A variety of phenotypic characteristics of macrophages allows us to imagine the possibilities during the transformation of a promonocyte and monocyte and the influence of the microenvironment. A macrophage by its functional capabilities significantly prevails versus a promonocyte and monocyte. So in the process of transformation, a macrophage acquires the features that were absent in a promonocyte and monocyte.


In pathological conditions human promonocytes, monocytes and macrophages are able to proliferate to a limited extent. A promonocyte of this series is the most proliferating cell and it can, bypassing the monocyte stage, transform into a macrophage in the tissues.





Given that mononuclear cells are elements of the immunocompetent system, it is quite justifiable to expect a change in their quantitative and qualitative state during various pathological processes.
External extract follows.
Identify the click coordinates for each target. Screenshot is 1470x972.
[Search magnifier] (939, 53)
In particular this is evident in the case of chronic inflammation, when the number of monocytes increases. This increase is observed in the red bone marrow, peripheral blood, spleen, lymph nodes and peritoneal cavities. At the same time in the peripheral blood a diverse level of differentiation of monocytes is found, and also the less mature cells - promonocytes may appear and dominate here.
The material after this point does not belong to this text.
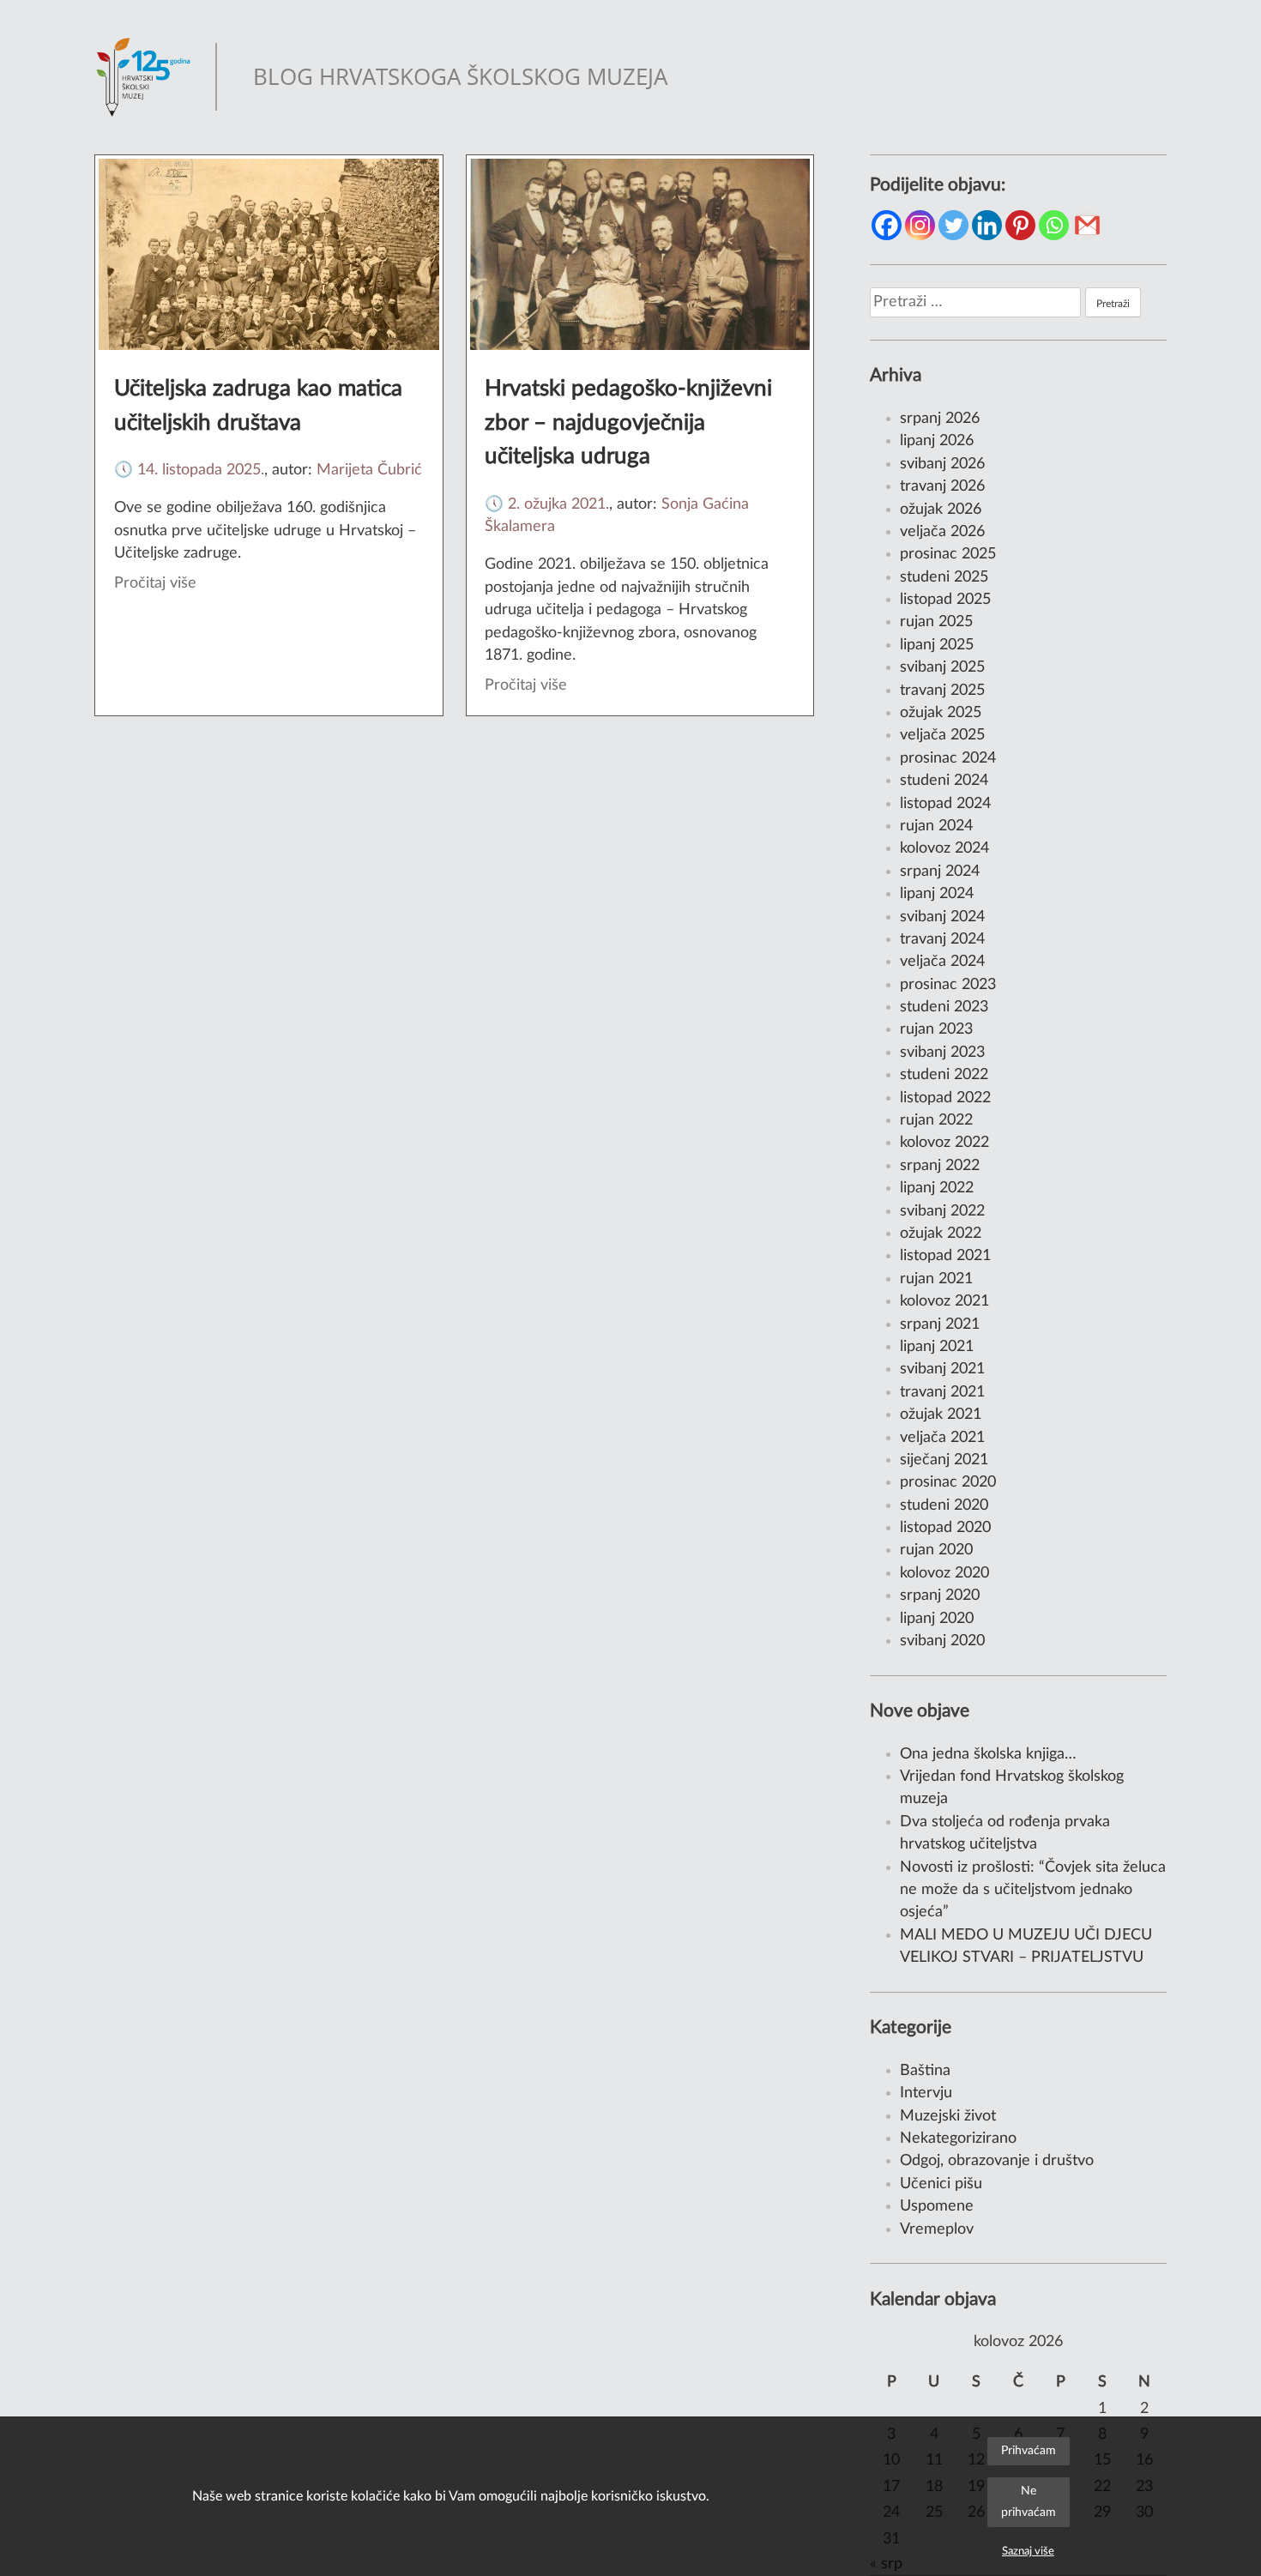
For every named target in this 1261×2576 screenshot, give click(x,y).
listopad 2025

An accelerated version of the proliferation of bone marrow mononuclear cells takes a minimum of 9 hours in the red bone marrow and 12 hours in the bloodstream, totalling 21 hours. For the maturation of a monocyte from a promonocyte two divisions of 30 hours each are necessary, i.e. in the case of urgent demand for macrophages, taking into account the absence of the bone marrow reserve, it is promonocytes and immature monocytes which go into the bloodstream.


In the process of differentiation the morphologically recognisable cells during the monocytopoiesis undergo 7-8 mitoses from monoblast to macrophage. In the case of inflammatory processes the number of macrophages and their activity especially increase. The inflammatory infiltrate can be maintained only in the case of constant renewal of mononuclear phagocytes in the focus, on account of the blood monocytes. In turn, a pool of monocytes is recovered from the red bone marrow. Consequently, the focus of chronic inflammation obtains persistent connections with the bone marrow and with the centre of the fresh monocytes’ generation through the mononuclear phagocytes. The focus will progress with the excess of the monocytopoiesis and vice versa. At the same time, activated macrophages take a live part in stimulation of monocytopoiesis.


Thus, in the system of haematopoiesis, the promonocyte and monocyte are the only intermediate simplified universal cells, which in the organs and tissues transform into organ-specific and tissue-specific macrophages.